1. Measure the temperature of the water in the container as it came out of the tap.
2. Drop 10 or 20 castings into the water as they are ejected from the die running in production.
3. Let the temperature of the water stabilise. Stir it a bit to ensure the temperature is even. You want all of the heat to come out of the castings and into the water. You want the water and the castings to be at a new, higher temperature. Don't leave it too long, because you don't want the heat to escape to the atmosphere. Measure the new temperature of the water.
4. Accurately measure the production cycle time (in seconds), the weight of a complete shot (castings, runners and overflows) and count the number of shots added to the water.
4. Enter the data into DC-CALC.
Outputs
The Target Cycle Time comes from the Production worksheet.
The Target Shot Mass comes from the Feasibility worksheet.
The Target Metal temperature comes from the Feasibilty worksheet
The Variances of these are all expressed as a percentage.
The "Heating power from casting" is calculated from the measured values above.
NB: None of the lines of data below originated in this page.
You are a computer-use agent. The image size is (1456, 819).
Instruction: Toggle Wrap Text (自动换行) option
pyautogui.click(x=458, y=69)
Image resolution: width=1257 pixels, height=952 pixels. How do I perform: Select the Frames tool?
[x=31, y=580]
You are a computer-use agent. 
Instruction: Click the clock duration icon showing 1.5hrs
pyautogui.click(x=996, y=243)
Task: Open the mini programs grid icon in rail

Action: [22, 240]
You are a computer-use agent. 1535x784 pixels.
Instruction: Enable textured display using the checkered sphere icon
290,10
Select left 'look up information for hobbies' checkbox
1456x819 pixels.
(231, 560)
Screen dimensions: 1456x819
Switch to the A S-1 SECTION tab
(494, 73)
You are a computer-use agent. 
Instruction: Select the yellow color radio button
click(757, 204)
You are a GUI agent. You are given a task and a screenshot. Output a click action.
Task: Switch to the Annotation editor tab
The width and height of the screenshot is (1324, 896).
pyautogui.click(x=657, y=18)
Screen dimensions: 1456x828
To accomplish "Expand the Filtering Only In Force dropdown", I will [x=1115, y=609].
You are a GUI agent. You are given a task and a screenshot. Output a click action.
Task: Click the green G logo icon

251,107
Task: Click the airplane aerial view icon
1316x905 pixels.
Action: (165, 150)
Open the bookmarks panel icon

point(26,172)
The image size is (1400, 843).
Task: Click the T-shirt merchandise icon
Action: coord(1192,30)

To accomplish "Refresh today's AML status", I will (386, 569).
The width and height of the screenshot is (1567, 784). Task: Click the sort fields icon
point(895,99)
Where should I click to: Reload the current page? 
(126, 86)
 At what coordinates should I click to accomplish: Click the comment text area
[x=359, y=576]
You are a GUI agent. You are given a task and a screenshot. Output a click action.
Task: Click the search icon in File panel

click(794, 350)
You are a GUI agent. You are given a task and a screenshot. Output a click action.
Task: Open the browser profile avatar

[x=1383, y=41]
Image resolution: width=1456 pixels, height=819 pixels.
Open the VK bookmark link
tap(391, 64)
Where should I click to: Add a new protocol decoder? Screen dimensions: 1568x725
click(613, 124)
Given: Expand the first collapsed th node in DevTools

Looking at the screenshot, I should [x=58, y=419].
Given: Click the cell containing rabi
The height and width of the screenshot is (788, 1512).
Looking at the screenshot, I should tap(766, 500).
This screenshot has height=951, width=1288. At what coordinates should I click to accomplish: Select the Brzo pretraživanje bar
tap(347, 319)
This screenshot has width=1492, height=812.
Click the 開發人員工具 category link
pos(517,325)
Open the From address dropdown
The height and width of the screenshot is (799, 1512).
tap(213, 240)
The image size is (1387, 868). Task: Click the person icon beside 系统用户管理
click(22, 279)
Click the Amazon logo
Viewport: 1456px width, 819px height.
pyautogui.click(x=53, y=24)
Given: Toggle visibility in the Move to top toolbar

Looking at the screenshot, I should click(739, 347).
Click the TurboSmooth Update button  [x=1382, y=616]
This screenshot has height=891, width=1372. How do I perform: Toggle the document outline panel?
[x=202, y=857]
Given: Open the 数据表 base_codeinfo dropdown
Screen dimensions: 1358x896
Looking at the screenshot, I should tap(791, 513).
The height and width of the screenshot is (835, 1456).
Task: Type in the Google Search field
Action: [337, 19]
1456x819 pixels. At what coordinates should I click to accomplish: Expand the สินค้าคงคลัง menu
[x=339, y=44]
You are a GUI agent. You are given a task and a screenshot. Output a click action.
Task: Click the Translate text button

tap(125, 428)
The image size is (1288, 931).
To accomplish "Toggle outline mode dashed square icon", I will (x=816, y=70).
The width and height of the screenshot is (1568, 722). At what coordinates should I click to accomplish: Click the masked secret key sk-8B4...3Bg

The Target value comes from the Production worksheet, based on the target cycle time as well as the designed mass of the casting, runners and overflows.
The "Calculated ejection temperature" is displayed, based on the heat content measured in the castings. Compare it with values obtained using hand held thermocouples or infra-red detectors. Are they generally in agreement? Use this exerience to guide you in entering data for new casting die designs.
The Target value comes from the Production worksheet.
|
This chart shows the Heat Input from casting as calculated from these measurements compared to the value used in the Production worksheet. The cycle time has a significant effect on the Heat Input. |
![]() |
Conclusion
If any of these "Actual", "Measured" or "Calculated" values varies largely from the original design data, you should go back and review the design. Try entering these measured values back into the appropriated DC-CALC cells. How much does this effect the thermal results? Is this the cause of inadequate casting quality? These are all useful elements of the feedback loop to improve die performance and avoid mistakes in the future.